Over the years, numerous attempts to describe the neighborhood have appeared in the L.A. Times: The Canyon “has a kind of haphazard kinetic charm. … Narrow streets veer off at odd angles, houses perch in unlikely locations …” “Narrow, winding stairways of river rock climb steeply up to houses hidden in thick vegetation …”
Imagine a slab of rustic Topanga Canyon crossed with a narrow, steep pie slice of Laurel Canyon at its most crafty and bohemian, with generous tree coverage and sitting on a south-facing slope backed by tall mountains with a nice rushing creek running all the way through it. (Yep, I’d love to live here.) The unruly green foliage everywhere is filled this time of year with the chirping of birds and strong mountain breezes.
Carolyn French, the current proprietress of Mary's Market, has been told stories about the Canyon's famous visitors and residents. There are stories of Charles Manson sightings; and apparently Anaïs Nin was once a resident. As for musicians, she says, “Oh my God, everybody. There’s a story that Jimi Hendrix came into the market. Back then, eventually everybody made it out here. … As far as names, well, we need older people to come in here and tell us! But I can tell you it was a big hippie scene here. Runaways. It was Southern California’s [version of] the Haight.”

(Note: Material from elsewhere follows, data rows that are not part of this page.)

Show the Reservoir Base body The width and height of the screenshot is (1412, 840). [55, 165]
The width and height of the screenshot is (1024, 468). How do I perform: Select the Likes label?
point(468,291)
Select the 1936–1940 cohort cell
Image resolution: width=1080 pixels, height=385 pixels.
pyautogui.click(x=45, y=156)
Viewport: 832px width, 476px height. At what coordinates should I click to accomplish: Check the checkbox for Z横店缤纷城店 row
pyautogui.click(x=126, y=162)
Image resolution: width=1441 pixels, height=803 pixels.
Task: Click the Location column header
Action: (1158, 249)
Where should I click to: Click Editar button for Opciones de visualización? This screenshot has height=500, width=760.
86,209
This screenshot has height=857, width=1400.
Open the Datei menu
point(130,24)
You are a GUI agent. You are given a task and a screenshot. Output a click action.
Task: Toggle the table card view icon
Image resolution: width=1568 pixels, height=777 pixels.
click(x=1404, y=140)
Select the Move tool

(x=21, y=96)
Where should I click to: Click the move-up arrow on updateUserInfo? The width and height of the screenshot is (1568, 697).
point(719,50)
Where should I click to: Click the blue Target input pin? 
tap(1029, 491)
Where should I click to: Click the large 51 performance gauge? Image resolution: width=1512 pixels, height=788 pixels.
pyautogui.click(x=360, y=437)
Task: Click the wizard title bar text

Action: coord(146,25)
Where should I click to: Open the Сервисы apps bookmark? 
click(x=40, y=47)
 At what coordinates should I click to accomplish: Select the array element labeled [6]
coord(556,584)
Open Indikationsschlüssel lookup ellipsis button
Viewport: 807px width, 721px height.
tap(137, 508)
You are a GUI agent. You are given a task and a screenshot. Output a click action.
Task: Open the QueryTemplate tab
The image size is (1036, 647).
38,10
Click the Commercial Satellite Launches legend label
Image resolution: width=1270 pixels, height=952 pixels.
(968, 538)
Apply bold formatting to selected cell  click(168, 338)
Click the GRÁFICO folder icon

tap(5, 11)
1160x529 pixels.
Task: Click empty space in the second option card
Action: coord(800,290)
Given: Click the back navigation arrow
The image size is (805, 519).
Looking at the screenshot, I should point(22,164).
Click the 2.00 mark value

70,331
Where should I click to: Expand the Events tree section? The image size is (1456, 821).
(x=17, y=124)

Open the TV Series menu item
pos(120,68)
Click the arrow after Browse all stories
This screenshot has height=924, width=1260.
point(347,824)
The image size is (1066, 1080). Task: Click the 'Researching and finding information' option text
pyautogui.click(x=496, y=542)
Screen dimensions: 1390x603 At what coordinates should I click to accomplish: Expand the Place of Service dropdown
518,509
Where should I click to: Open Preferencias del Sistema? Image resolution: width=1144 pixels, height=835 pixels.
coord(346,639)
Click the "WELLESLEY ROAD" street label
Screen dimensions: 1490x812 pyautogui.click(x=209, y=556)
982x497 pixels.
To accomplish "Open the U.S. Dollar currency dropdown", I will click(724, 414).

The screen door jingles when a customer walks into Mary’s Market; very often they’re locals, but a surprising number of out-of-towners here for the first time, too. A low white countertop with ’50s barstools greets you inside, an inviting place to sit and chat over coffee with the friendly waitresses, or you can take a table; the menus above, in colored chalk featuring breakfast and lunch (Mary’s closes at 3 p.m.) also warn you, the customer, against “whining,” which I guess is only right. Some appropriate Beach Boys music is playing on the radio and I see a guy in his 70s with long gray hair, wearing a funky pink vest, plunking accompaniment on the cafe’s upright piano. A collection of knickknacks lines the western half of the interior (for sale, I think) but every wall in this sunny room has framed, fascinating original photos of this canyon during the Great Hiking Era, circa 1905-1930; apparently, during the ’20s there was a swimming pool where my car is parked. Near the cash register (cash only), old wooden and tin signs invite you to “BE NICE.” (Again, who can argue?) Books and paintings and CDs by local creatives (I bought a Janet Klein CD here) are all for sale. It’s a folksy, relaxed juju worth paying for.